The last part of the RadioHead compatibility we needed to implement was support for the mesh system. RadioHead implements mesh networking via the RHMesh class. RHMesh builds on top of RHRouter by adding automatic route discovery. If no route to the destination device is present in the RHRouter routing table, RHMesh will broadcast a discovery request. All receivers of this broadcast will check if they are being requested, and if not, add their own address to the discovery request & re-broadcast it. When the discovery request reaches the destination, it will send a response back to the originator, using the chain of addresses it found in the discovery request.
Using this novel system, devices can discover routes to each other in the network and thus build their own routing table without any pre-configured information. When a device does not get an acknowledgement from a device used in the routing chain, the device will be marked as “dead”, and the chain will be deleted from the routing tables of all devices in the chain. The original sender will notice this as well and try to re-discover a route to the destination device so it can re-transmit the data packet.

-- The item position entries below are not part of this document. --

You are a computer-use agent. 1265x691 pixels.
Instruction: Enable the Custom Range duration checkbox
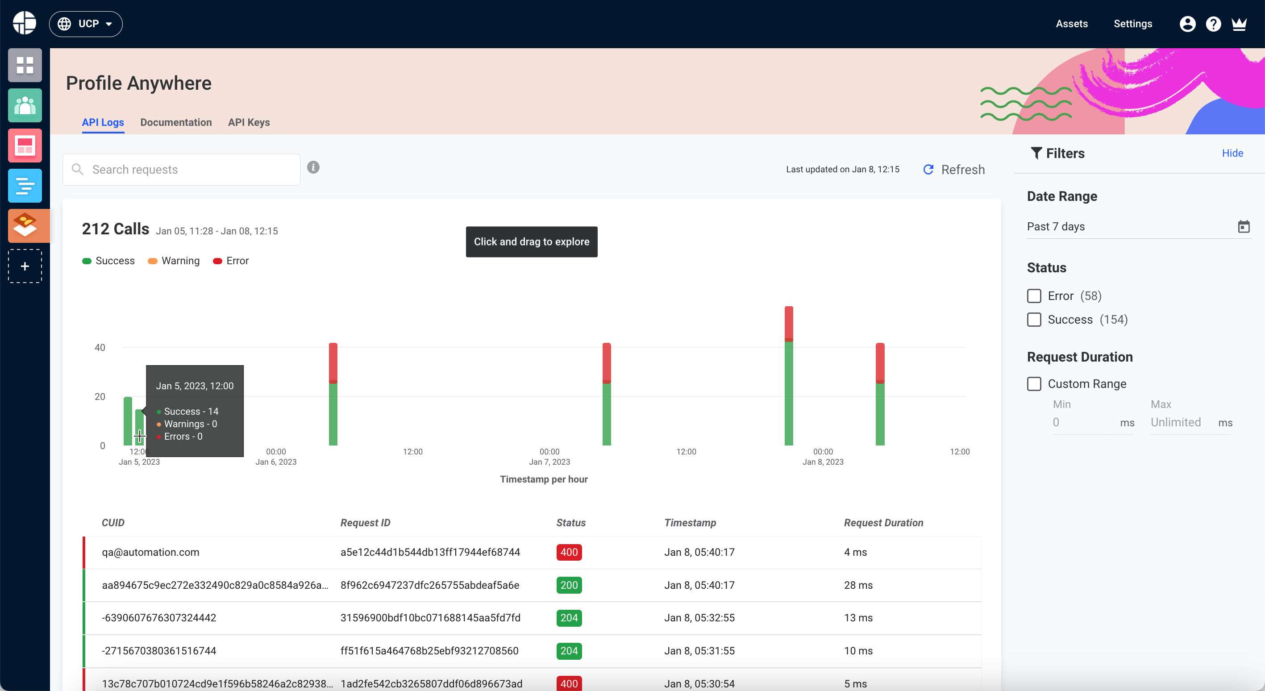click(1034, 384)
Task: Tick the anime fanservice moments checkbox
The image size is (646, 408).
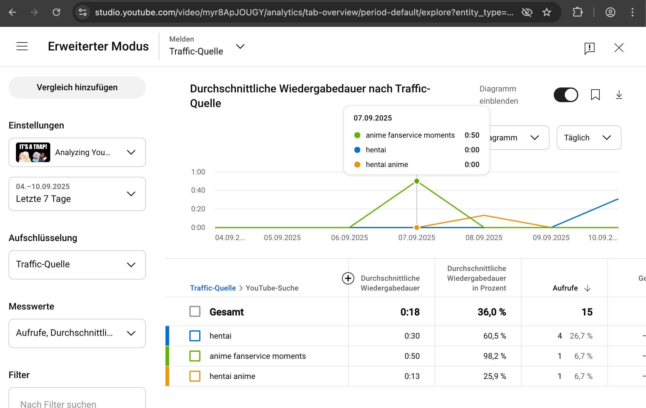Action: tap(195, 356)
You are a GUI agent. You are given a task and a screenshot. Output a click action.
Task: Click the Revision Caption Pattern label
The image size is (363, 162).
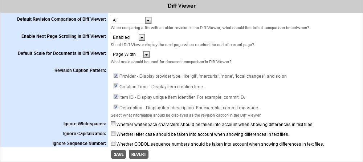click(79, 70)
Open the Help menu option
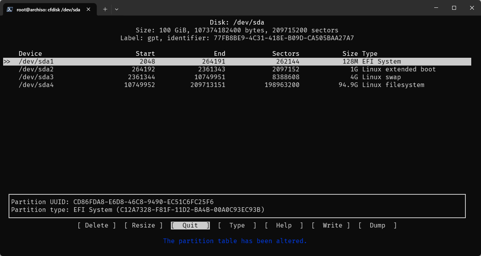Image resolution: width=481 pixels, height=256 pixels. [x=284, y=226]
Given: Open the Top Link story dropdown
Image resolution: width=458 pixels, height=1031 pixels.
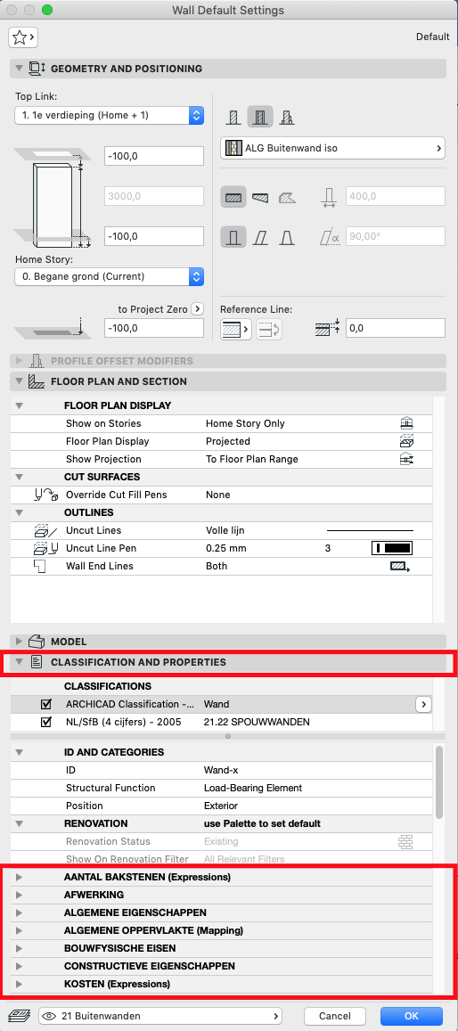Looking at the screenshot, I should tap(109, 115).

Implementing this system in the CircuitPython driver required implementing the discovery request/response protocol, in order to allow devices to discover the route to the edge device. Fortunately for us we did not have to implement route discovery ourselves, because the edge device will not be sending any messages, just receiving them.
At this point we have a fully functioning driver, which can receive incoming messages from GPS trackers in the mesh network & decode them. The last piece of the puzzle is to make it possible for an OpenRemote protocol implementation to use this driver.

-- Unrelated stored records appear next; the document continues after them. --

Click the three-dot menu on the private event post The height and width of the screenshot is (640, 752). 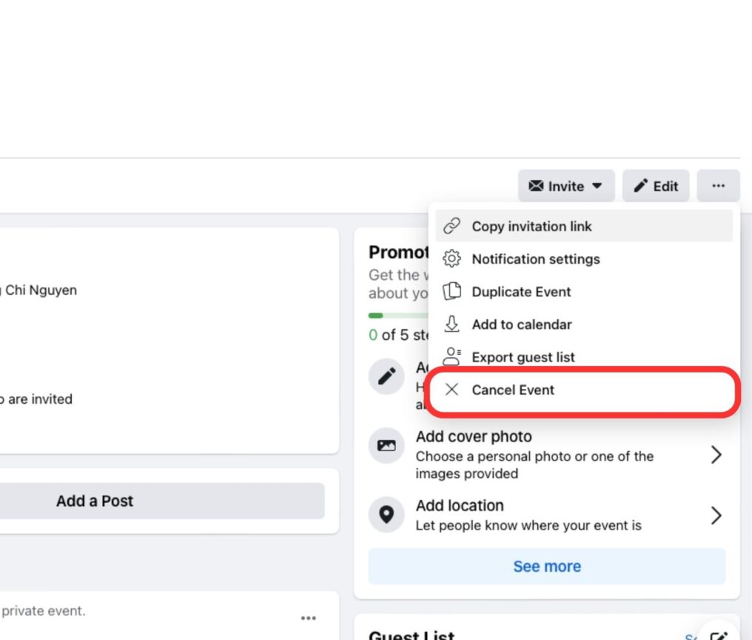309,617
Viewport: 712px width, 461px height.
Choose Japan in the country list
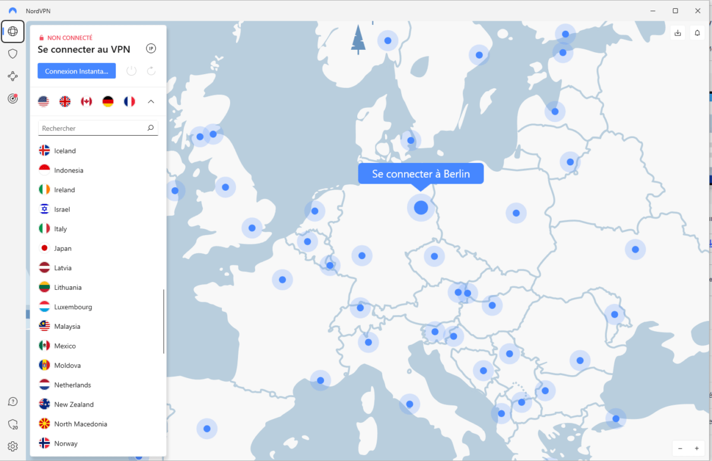click(x=62, y=248)
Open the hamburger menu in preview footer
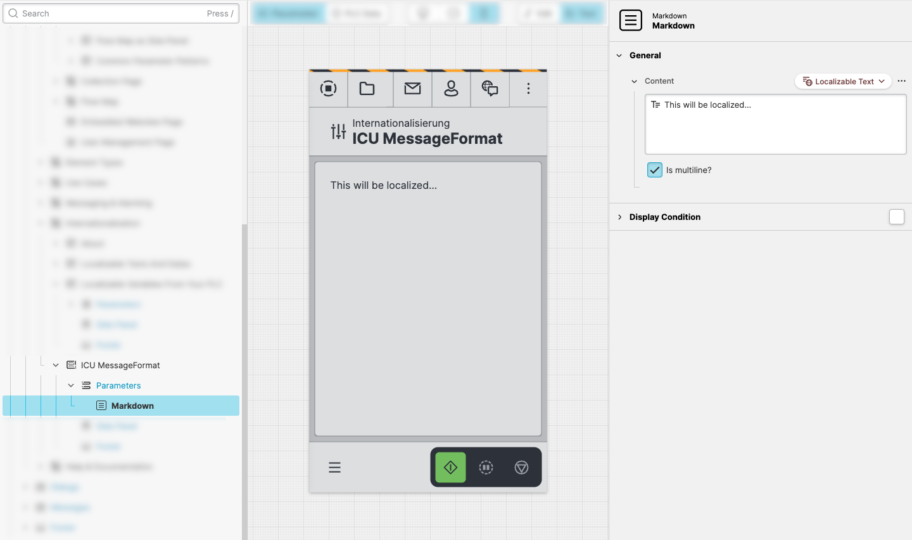Viewport: 912px width, 540px height. (335, 468)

As OpenRemote is written in Java, this Python driver code can sadly not simply be included into the OpenRemote codebase. The option that remains is to make the LoRa modem driver a separate application and allow an OpenRemote protocol to communicate with it.

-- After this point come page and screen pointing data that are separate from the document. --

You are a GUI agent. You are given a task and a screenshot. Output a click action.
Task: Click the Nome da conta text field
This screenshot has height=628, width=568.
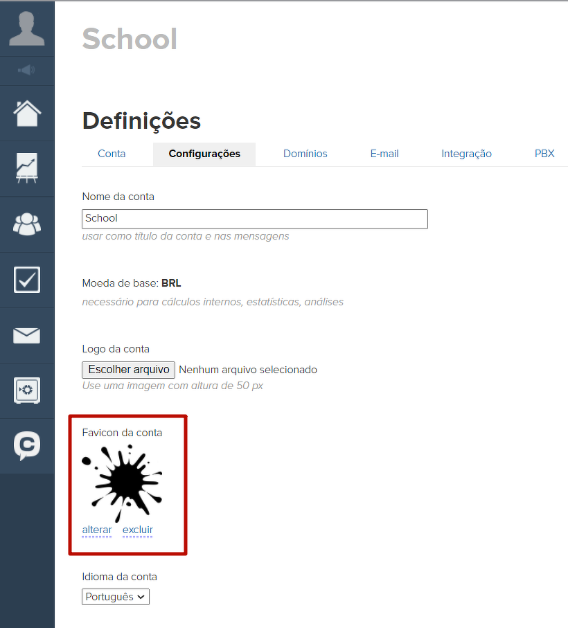coord(254,219)
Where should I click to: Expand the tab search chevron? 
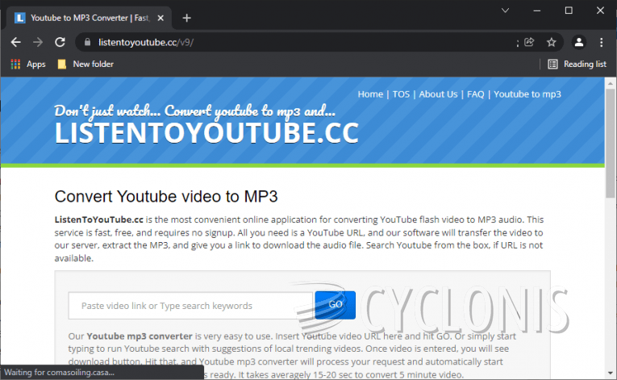(506, 10)
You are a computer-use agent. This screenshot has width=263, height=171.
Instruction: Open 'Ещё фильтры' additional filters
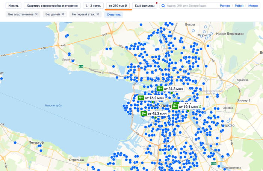point(145,6)
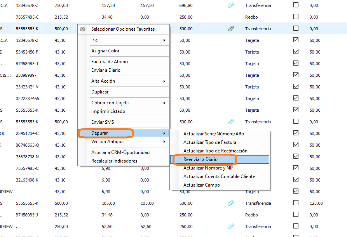
Task: Click Recalcular Indicadores option
Action: (x=114, y=161)
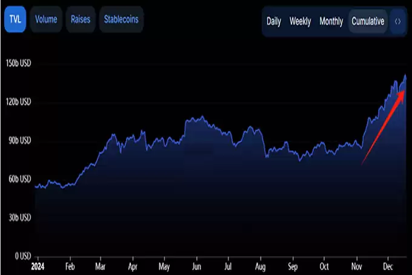Click the Oct label on the x-axis

pos(324,267)
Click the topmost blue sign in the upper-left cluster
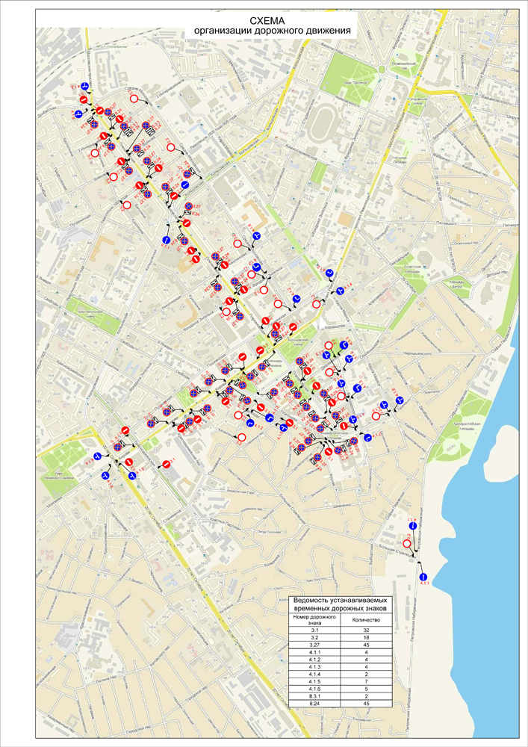528x747 pixels. pos(85,87)
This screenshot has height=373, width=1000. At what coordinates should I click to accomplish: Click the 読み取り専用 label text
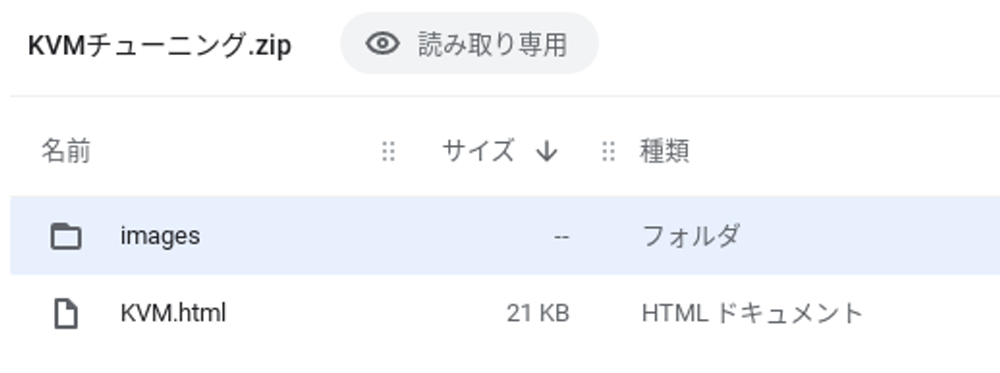492,44
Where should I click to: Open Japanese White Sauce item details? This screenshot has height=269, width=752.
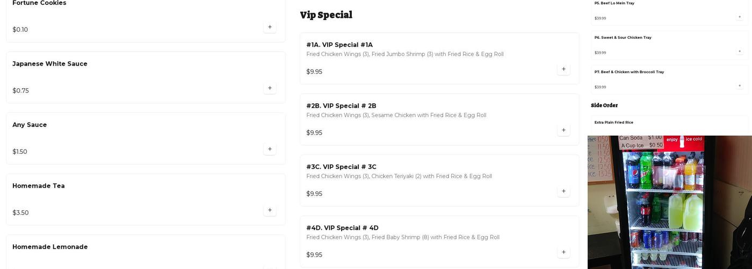(x=50, y=64)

To make this possible, we are looking at allowing OpenRemote to send JSON over a TCP connection to the driver, which will run in the background as a deamon1. OpenRemote will be able to configure the driver by setting connection parameters like the edge device’s mesh network address. A custom protocol will expose these parameters as protocol configuration options just like most other protocols available in OpenRemote.
Linking assets should also work similarly to other protocols, except that the asset values will be the latest received message by a specific node address encoded in JSON, and the user will have to configure some decoding in order to get the raw values out of the message. Because this is already the case for some other supported protocols like raw TCP, this should not be an issue.
To decode the messages received via the LoRa mesh network into Python data structures, we have developed a custom encoding format. We made sure that this format is generic in the sense that any message can be decoded, not just our GPS update messages.
This encoding format is described in full detail by protocol.md.